BabyWalk AI breaks complex navigation into simple steps

In a paper published this week on the preprint server Arxiv.org, researchers affiliated with Google, Princeton, the University of Southern California, and Simon Fraser University propose BabyWalk, an AI that learns to navigate by breaking instructions into steps and completing them sequentially. They claim it achieves state-of-the-art results on several metrics and that it's able to follow long instructions better than previous approaches.

If BabyWalk works as well in practice as the paper's coauthors assert, it could be a boon for companies developing autonomous machines bound for homes and factory floors. Highly robust robots must navigate the world by inferring their whereabouts from visual information (i.e., camera images), trajectories, and natural language instructions. Problematically, this entails training AI on an immense amount of data, which is computationally costly.

By contrast, BabyWalk adopts a two-phase learning process with a special memory buffer to turn its past experiences into contexts for future steps.

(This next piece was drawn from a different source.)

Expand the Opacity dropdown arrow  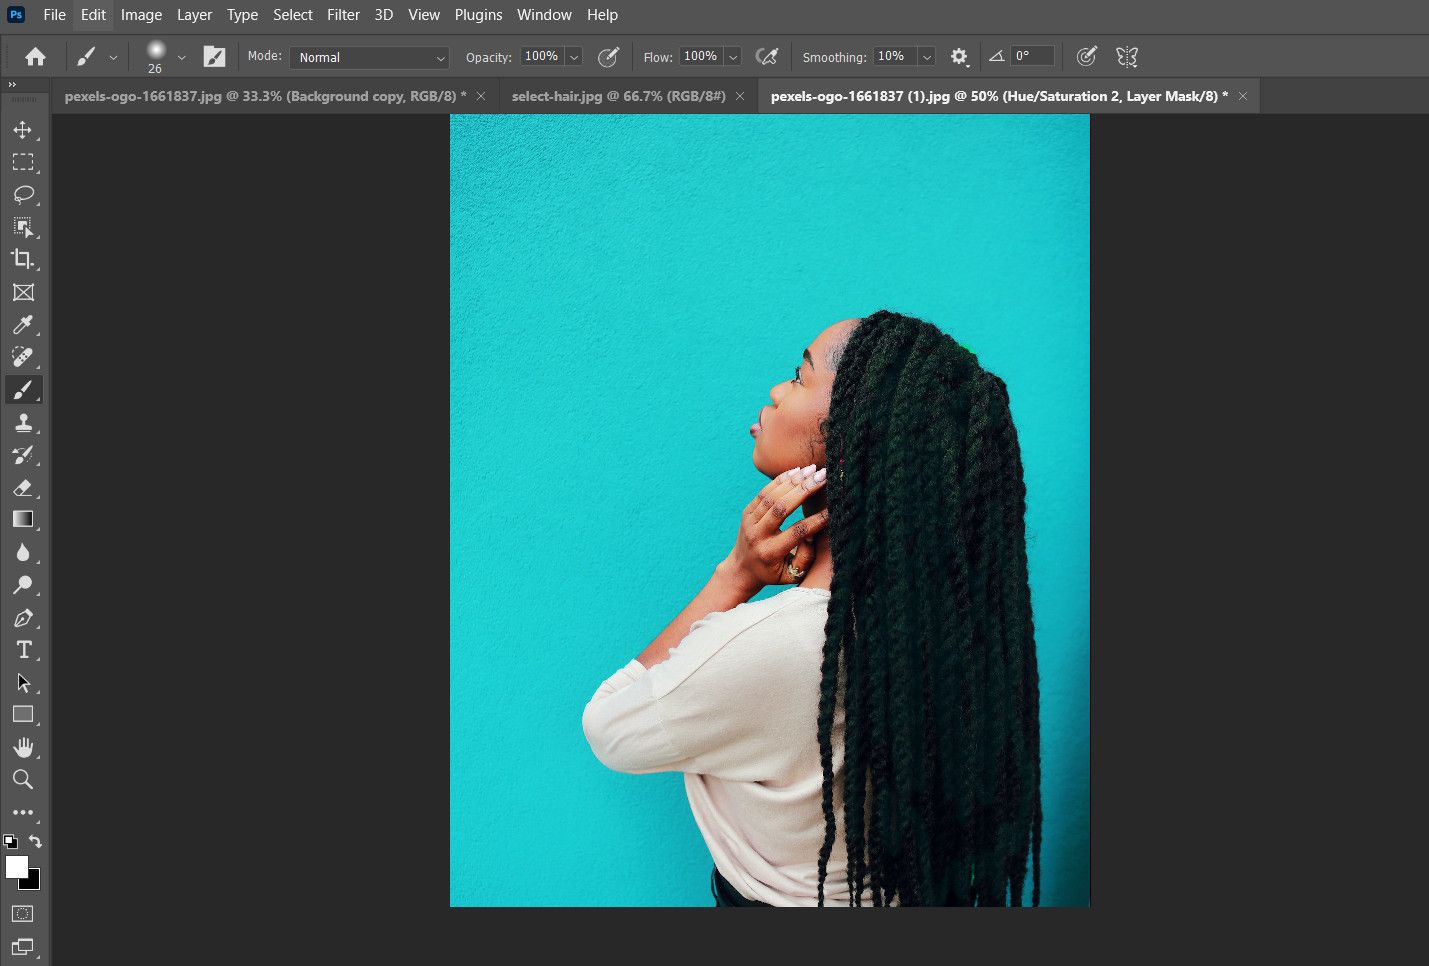[x=576, y=56]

In the first phase, BabyWalk learns from demonstrations (a process known as imitation learning) to accomplish the shorter steps. It's given the steps paired with paths drawn by humans so it can internalize actions from shorter instructions; BabyWalk is tasked with following instructions so its trajectory matches the human's, given context from the trajectory up to the latest step.

In the second phase, the agent is provided all of the human-drawn trajectories, historical context, and a long navigation instruction involving a number of steps. Here, BabyWalk employs curriculum-based reinforcement learning to maximize rewards on the navigation task with increasingly longer instructions.

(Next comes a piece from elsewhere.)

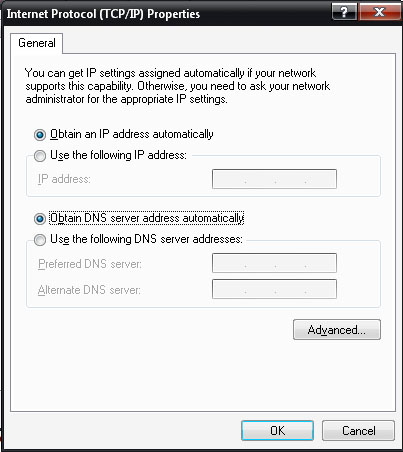403x452 pixels.
Task: Click the IP address input field
Action: click(274, 179)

In experiments, the researchers trained BabyWalk on Room4Room, a benchmark for visually grounded natural language navigation in real buildings. Given 233,532 instructions with an average length of 58.4, the agent had to learn roughly 3.6 steps per instruction.

Judged by success rate, which measures the rate an agent stops within a specified distance near a goal location, BabyWalk achieved an average accuracy of 27.6% across Room4Room and previously unseen data sets. That might seem low, but on another metric -- coverage weighted by length score, which measures whether ground-truth paths are followed -- BabyWalk outperformed all other baselines with 47.9% accuracy. Moreover, on success rate weighted normalized dynamic time warping (SDTW), a separate metric that considers the similarity of paths by the agent and humans, BabyWalk once again beat baselines with 17.5% accuracy.

In future work, the researchers plan to investigate ways the gap between short and long tasks might be shortened and to tackle more complicated variations between learning settings and the real physical world. In the near term, they plan to release BabyWalk's code and training data sets on GitHub.

Combined with other emerging techniques in robotics, BabyWalk could form the basis of an impressively self-sufficient machine. Google researchers recently proposed AI that enables robots to make decisions on the fly; teaches them how to move by watching animals; and helps robots navigate around humans in offices. And the coauthors of an Amazon paper described a robot that asks questions when it's confused about instructions.